* [Problem description]: Transcribe all records, preserving every character.

* [Records to use]:
<<<<

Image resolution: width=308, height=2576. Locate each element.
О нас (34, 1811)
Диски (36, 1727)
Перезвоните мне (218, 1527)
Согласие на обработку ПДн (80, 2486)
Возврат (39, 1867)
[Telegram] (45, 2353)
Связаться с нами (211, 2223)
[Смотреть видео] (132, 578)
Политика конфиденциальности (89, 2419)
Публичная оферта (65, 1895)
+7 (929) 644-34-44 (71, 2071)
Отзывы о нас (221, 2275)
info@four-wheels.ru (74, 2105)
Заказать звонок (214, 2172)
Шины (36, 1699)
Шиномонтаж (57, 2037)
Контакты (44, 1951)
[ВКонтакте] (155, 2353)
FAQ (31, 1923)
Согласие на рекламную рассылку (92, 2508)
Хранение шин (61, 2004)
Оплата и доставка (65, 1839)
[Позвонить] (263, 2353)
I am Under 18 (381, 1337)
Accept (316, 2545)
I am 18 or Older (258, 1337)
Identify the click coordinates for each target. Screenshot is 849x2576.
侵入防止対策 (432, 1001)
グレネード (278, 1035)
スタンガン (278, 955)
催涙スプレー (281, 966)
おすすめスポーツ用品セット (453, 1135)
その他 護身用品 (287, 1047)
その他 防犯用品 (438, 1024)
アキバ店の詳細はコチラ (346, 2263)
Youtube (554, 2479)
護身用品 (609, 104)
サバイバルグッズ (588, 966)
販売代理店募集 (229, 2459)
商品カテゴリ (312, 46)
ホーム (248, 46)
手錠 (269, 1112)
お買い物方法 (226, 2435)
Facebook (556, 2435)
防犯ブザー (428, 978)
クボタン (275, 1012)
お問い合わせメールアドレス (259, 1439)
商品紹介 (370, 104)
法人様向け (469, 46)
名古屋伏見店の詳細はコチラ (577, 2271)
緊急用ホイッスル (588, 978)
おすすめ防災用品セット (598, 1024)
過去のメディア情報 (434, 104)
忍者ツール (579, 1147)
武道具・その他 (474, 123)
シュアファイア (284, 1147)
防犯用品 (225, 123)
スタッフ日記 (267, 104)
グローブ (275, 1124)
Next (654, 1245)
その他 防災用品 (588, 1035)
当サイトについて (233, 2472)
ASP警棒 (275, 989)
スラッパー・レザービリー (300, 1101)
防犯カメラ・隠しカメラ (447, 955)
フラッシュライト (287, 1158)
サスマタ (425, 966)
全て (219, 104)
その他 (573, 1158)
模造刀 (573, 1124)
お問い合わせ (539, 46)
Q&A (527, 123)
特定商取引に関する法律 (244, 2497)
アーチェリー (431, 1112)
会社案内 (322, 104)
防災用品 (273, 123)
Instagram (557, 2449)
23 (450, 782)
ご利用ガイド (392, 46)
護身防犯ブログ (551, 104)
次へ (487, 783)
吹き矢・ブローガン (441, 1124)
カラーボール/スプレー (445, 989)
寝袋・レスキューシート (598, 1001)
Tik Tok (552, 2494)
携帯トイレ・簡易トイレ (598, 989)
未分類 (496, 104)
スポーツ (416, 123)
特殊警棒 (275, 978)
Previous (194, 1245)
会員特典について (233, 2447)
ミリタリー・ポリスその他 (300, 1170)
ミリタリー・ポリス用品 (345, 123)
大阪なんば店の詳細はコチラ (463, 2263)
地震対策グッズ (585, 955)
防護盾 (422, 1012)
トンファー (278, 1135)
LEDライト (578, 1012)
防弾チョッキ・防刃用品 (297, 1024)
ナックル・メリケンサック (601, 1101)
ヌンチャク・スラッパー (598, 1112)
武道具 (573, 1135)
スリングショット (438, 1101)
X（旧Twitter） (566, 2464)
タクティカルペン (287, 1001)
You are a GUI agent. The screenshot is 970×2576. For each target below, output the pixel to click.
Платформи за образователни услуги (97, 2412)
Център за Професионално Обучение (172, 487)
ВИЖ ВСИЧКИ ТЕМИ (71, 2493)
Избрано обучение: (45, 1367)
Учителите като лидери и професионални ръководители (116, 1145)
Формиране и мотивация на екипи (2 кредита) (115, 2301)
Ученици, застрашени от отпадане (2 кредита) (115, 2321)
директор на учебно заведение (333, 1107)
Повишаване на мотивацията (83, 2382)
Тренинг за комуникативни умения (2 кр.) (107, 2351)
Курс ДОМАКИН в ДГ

>>>>

* [Answer to the exercise]:
Image resolution: width=308, height=2576. Locate each element.
О нас (34, 1811)
Диски (36, 1727)
Перезвоните мне (218, 1527)
Согласие на обработку ПДн (80, 2486)
Возврат (39, 1867)
[Telegram] (45, 2353)
Связаться с нами (211, 2223)
[Смотреть видео] (132, 578)
Политика конфиденциальности (89, 2419)
Публичная оферта (65, 1895)
+7 (929) 644-34-44 (71, 2071)
Отзывы о нас (221, 2275)
info@four-wheels.ru (74, 2105)
Заказать звонок (214, 2172)
Шины (36, 1699)
Шиномонтаж (57, 2037)
Контакты (44, 1951)
[ВКонтакте] (155, 2353)
FAQ (31, 1923)
Согласие на рекламную рассылку (92, 2508)
Хранение шин (61, 2004)
Оплата и доставка (65, 1839)
[Позвонить] (263, 2353)
I am Under 18 (381, 1337)
Accept (316, 2545)
I am 18 or Older (258, 1337)
Identify the click coordinates for each target. Screenshot is 849x2576.
侵入防止対策 (432, 1001)
グレネード (278, 1035)
スタンガン (278, 955)
催涙スプレー (281, 966)
おすすめスポーツ用品セット (453, 1135)
その他 護身用品 (287, 1047)
その他 防犯用品 (438, 1024)
アキバ店の詳細はコチラ (346, 2263)
Youtube (554, 2479)
護身用品 (609, 104)
サバイバルグッズ (588, 966)
販売代理店募集 (229, 2459)
商品カテゴリ (312, 46)
ホーム (248, 46)
手錠 (269, 1112)
お買い物方法 (226, 2435)
Facebook (556, 2435)
防犯ブザー (428, 978)
クボタン (275, 1012)
お問い合わせメールアドレス (259, 1439)
商品紹介 (370, 104)
法人様向け (469, 46)
名古屋伏見店の詳細はコチラ (577, 2271)
緊急用ホイッスル (588, 978)
おすすめ防災用品セット (598, 1024)
過去のメディア情報 (434, 104)
忍者ツール (579, 1147)
武道具・その他 (474, 123)
シュアファイア (284, 1147)
防犯用品 (225, 123)
スタッフ日記 (267, 104)
グローブ (275, 1124)
Next (654, 1245)
その他 防災用品 (588, 1035)
当サイトについて (233, 2472)
ASP警棒 (275, 989)
スラッパー・レザービリー (300, 1101)
防犯カメラ・隠しカメラ (447, 955)
フラッシュライト (287, 1158)
サスマタ (425, 966)
全て (219, 104)
その他 (573, 1158)
模造刀 (573, 1124)
お問い合わせ (539, 46)
Q&A (527, 123)
特定商取引に関する法律 (244, 2497)
アーチェリー (431, 1112)
会社案内 (322, 104)
防災用品 (273, 123)
Instagram (557, 2449)
23 (450, 782)
ご利用ガイド (392, 46)
護身防犯ブログ (551, 104)
次へ (487, 783)
吹き矢・ブローガン (441, 1124)
カラーボール/スプレー (445, 989)
寝袋・レスキューシート (598, 1001)
Tik Tok (552, 2494)
携帯トイレ・簡易トイレ (598, 989)
未分類 (496, 104)
スポーツ (416, 123)
特殊警棒 (275, 978)
Previous (194, 1245)
会員特典について (233, 2447)
ミリタリー・ポリスその他 (300, 1170)
ミリタリー・ポリス用品 (345, 123)
大阪なんば店の詳細はコチラ (463, 2263)
地震対策グッズ (585, 955)
防護盾 (422, 1012)
トンファー (278, 1135)
LEDライト (578, 1012)
防弾チョッキ・防刃用品 (297, 1024)
ナックル・メリケンサック (601, 1101)
ヌンチャク・スラッパー (598, 1112)
武道具 (573, 1135)
スリングショット (438, 1101)
X（旧Twitter） (566, 2464)
タクティカルペン (287, 1001)
You are a GUI agent. The screenshot is 970×2576. For each target below, output the pixel to click.
Платформи за образователни услуги (97, 2412)
Център за Професионално Обучение (172, 487)
ВИЖ ВСИЧКИ ТЕМИ (71, 2493)
Избрано обучение: (45, 1367)
Учителите като лидери и професионални ръководители (116, 1145)
Формиране и мотивация на екипи (2 кредита) (115, 2301)
Ученици, застрашени от отпадане (2 кредита) (115, 2321)
директор на учебно заведение (333, 1107)
Повишаване на мотивацията (83, 2382)
Тренинг за комуникативни умения (2 кр.) (107, 2351)
Курс ДОМАКИН в ДГ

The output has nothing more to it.